The cadre, now named the Bergenstahl Unity Congress (BUC), came to control every aspect of Area 47’s society. It distributed medicines to the people, portraying them as nutritional supplements designed to stave off hunger and deliver synthesized nutrients as a food substitute. With internal peace secured, the BUC mobilized Area 47’s population to fight the Grimm that remained outside the installation’s mountain walls. Through much sacrifice, the Grimm were pushed back, and the BUC was able to create out a small, fortified domain amidst the multitudes of destroyed and deserted settlements that surrounded the eastern relay station.
The BUC quickly re-ordered society according to its vision of a structured, industrious, and harmonious society. Renaming Area 47 “Bergenstahl,” after the region’s informal name, the BUC reorganized the collection of competing guilds and unions into a system of rigid, super-stratified pseudo-castes that emphasized order, hierarchy, and control. The BUC then sought to reconnect with the rest of the world, using the slow airship and nautical ship travel to contact the Kingdoms after the loss of the eastern relay station.
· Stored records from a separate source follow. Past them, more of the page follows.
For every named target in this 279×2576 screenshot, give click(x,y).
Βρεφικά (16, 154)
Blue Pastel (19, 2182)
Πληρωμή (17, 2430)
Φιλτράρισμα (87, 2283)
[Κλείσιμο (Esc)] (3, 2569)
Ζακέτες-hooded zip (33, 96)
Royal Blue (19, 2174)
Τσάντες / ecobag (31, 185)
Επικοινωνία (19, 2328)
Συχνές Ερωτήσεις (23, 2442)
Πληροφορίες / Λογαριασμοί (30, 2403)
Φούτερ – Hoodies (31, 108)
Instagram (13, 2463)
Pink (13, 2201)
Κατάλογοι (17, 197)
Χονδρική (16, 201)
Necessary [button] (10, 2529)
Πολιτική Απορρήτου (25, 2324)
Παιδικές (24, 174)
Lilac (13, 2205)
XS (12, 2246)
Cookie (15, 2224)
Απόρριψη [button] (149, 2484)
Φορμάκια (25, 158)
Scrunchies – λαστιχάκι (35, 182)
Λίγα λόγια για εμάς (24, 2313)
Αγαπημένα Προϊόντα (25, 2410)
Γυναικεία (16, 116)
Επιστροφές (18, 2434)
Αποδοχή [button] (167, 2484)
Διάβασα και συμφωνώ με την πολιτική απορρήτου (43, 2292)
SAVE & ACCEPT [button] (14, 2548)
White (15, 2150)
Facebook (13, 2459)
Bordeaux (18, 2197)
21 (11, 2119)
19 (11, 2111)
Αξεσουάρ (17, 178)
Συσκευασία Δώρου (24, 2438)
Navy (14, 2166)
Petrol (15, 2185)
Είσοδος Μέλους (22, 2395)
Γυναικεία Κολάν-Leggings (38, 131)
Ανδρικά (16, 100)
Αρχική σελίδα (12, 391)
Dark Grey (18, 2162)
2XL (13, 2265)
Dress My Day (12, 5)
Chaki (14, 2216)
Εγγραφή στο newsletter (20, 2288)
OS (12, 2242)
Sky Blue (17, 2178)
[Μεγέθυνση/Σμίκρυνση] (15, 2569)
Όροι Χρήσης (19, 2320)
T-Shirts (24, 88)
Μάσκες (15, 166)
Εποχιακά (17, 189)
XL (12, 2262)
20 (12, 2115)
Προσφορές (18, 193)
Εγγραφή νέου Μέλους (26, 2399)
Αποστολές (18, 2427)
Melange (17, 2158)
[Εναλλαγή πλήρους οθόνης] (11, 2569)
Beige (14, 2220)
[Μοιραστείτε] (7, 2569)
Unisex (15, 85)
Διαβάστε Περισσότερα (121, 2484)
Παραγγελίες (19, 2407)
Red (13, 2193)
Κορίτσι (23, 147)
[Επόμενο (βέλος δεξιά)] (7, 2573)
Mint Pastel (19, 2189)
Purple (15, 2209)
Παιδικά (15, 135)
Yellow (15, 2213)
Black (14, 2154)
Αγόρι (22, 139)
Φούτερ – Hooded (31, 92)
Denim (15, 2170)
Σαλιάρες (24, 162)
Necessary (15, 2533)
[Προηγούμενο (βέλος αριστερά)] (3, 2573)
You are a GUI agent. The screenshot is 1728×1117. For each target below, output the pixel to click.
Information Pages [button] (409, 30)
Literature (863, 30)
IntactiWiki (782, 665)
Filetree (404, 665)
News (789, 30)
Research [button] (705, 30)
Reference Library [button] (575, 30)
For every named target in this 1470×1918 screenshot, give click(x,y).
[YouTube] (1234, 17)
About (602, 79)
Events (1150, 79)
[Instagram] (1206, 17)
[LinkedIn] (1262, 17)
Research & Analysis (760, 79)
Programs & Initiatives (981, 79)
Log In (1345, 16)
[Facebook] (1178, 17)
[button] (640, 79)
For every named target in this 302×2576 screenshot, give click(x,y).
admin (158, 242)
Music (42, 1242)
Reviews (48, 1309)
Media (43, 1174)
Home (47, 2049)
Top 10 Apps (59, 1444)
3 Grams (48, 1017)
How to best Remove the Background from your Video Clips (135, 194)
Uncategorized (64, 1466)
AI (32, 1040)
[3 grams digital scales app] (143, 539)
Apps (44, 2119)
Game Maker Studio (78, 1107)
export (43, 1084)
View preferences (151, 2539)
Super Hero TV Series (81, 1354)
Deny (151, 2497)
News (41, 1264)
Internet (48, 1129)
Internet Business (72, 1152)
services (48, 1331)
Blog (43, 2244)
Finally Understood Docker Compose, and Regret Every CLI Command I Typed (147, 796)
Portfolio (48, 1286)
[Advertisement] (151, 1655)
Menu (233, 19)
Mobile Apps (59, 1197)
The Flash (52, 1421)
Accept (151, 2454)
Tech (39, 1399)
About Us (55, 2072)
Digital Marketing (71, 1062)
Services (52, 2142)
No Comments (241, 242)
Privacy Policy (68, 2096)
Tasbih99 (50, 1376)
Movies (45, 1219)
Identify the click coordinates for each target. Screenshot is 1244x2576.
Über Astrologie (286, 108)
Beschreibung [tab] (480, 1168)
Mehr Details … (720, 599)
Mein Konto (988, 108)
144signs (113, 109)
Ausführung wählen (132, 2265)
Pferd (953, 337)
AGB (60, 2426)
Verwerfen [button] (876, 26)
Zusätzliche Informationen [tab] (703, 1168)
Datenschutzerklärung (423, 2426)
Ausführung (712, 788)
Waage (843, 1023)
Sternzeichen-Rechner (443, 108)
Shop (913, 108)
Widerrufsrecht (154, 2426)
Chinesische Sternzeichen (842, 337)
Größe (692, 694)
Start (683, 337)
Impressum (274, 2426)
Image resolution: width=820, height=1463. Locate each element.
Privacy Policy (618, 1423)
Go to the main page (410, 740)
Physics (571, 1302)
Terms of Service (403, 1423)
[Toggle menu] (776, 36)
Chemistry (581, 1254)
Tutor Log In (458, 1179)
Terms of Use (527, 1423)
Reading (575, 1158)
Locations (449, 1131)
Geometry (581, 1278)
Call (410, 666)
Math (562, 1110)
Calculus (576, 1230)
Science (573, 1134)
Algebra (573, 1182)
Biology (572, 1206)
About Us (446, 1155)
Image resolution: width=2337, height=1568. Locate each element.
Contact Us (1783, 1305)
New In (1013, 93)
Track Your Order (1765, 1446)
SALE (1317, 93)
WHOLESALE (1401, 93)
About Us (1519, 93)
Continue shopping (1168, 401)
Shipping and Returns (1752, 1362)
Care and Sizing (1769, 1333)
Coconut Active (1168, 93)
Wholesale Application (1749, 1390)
By the time, Bergenstahl reestablished contact with the world’s powers on the other continents, it had completely relapsed into a totalitarian society as a means of ensuring order and stability in the face of the ever-present Grimm threat. While many denounced Bergenstahl for its choice of social structure, it was nonetheless apparent that its defensively-militarized existence secured from the Grimm the eastern flank of the still-surviving communities centered around the western CCT relay station. Though whispers abounded that Atlas wished to launch a campaign to reclaim the eastern CCT relay station while at the same time conquering and de-establishing Bergenstahl, purging the last known vestiges of the Regime from Remnant, Atlas’s difficulty in reclaiming the neighboring CCT station on its own continent meant that any such plans never materialized. With further crises elsewhere in Remnant, such as the Faunus Rights Revolution, Bergenstahl, which had since elected to close itself off from the rest of Remnant except to engage in some international trade, faded into obscurity far from the public eye of other nations and became little more than the occasional political boogeyman used to rally people against any perceived sign, real or fabricated, of a resurgent conformist movement.